Wednesday, September 12, 2007

Messilas Yesharim (1st Day of Rosh Hashanna Thurs., Sept.13)


The reason for this is obvious. One who loves his friend could never endure seeing him attacked or abused. He would certainly come to his aid. Likewise, one who truly loves G-d could never endure seeing His name being profaned, G-d forbid, or His commandments being overrun. Solomon was referring to this when he said, "Those who abandon Torah would praise the wicked, while those who keep it would rebuke them" (Proverbs 28:4). Those who would praise the wicked for their wickedness instead of castigating them for their blemishes are abandoning Torah and allowing the name of G-d to be profaned, G-d forbid. But those who keep Torah and strengthen themselves to maintain it would certainly rebuke them, and would not hold themselves back or keep still. G-d said to Job, "Cast the rage of your wrath abroad. Behold everyone that is proud and abase him. Look upon everyone that is proud and bring him low, and tread upon the wicked in their place. Hide them in the dust together and bind their faces in the hiding-places" (Job 40:11–13). This is the greatest love one who really loves his Creator could ever exhibit. As is written, "Those who love G-d hate evil" (Psalms 97:10).

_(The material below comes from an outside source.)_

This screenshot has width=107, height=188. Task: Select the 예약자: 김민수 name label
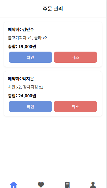click(x=21, y=30)
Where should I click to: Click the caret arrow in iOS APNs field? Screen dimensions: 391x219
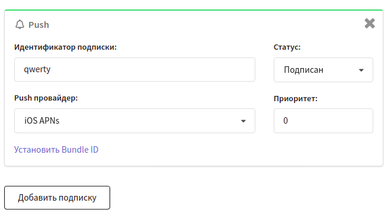(x=243, y=121)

To this point we have explained piety in terms of the actions themselves that are required for it. We will now discuss it in terms of the motives behind those actions. We have already spoken about the notion of acting either altruistically or for an ulterior motive, and all the degrees in between also. The truth of the matter is that someone who serves G-d so that his soul could be purified before Him, that he might merit residing among the just and pious and "witness the pleasantness of G-d and visit His Sanctuary" (Psalms 27:4), as well as to receive the reward of the World to Come cannot be said to be ill-motivated. But, he cannot be said to have the best intentions either. As long as someone is moved by selfish reasons he is serving G-d for self-serving purposes. The motivation in serving G-d found among the truly pious, those who toil and strive in it, is only that His glory grow and spread. But this only comes after your love of G-d is developed, and you come to long for the expansion of His honor and suffer with its lessening. Only then will you be motivated to serve G-d so that His honor grows and enlarges through you at least. And then you would want others to act hat way and would grieve over their lessening G-d's honor, (though you would grieve most over your own diminution of it, even if it came about by happenstance or because of a character flaw, which might very well happen, for in truth it is difficult to avoid sin at all times, as the Torah says: "There is no man so righteous in the land that he only does good and never sins" [Ecclesiastes 7:20]). This is all expounded in Tanna D'Bei Eliyahu Rabbah (Ch. 4) where it says, "The sage of Israel who has honest Torah within him and grieves over the honor of the Holy One (blessed be He) as well as the honor of Israel his whole life; who longs for and worries about the honor of Jerusalem and the Holy Temple, and hopes that salvation will blossom soon and the exiled will be gathered is worthy of Divine inspiration in his words...." We can infer from this that a motivation which is based upon the honor of the Creator and the sanctification of His name (accomplished when His creations do His will) is the best and farthest from being self-serving. Regarding this it is said, "Who is pious? One who is pious towards his Creator" (Zohar, Mishpatim).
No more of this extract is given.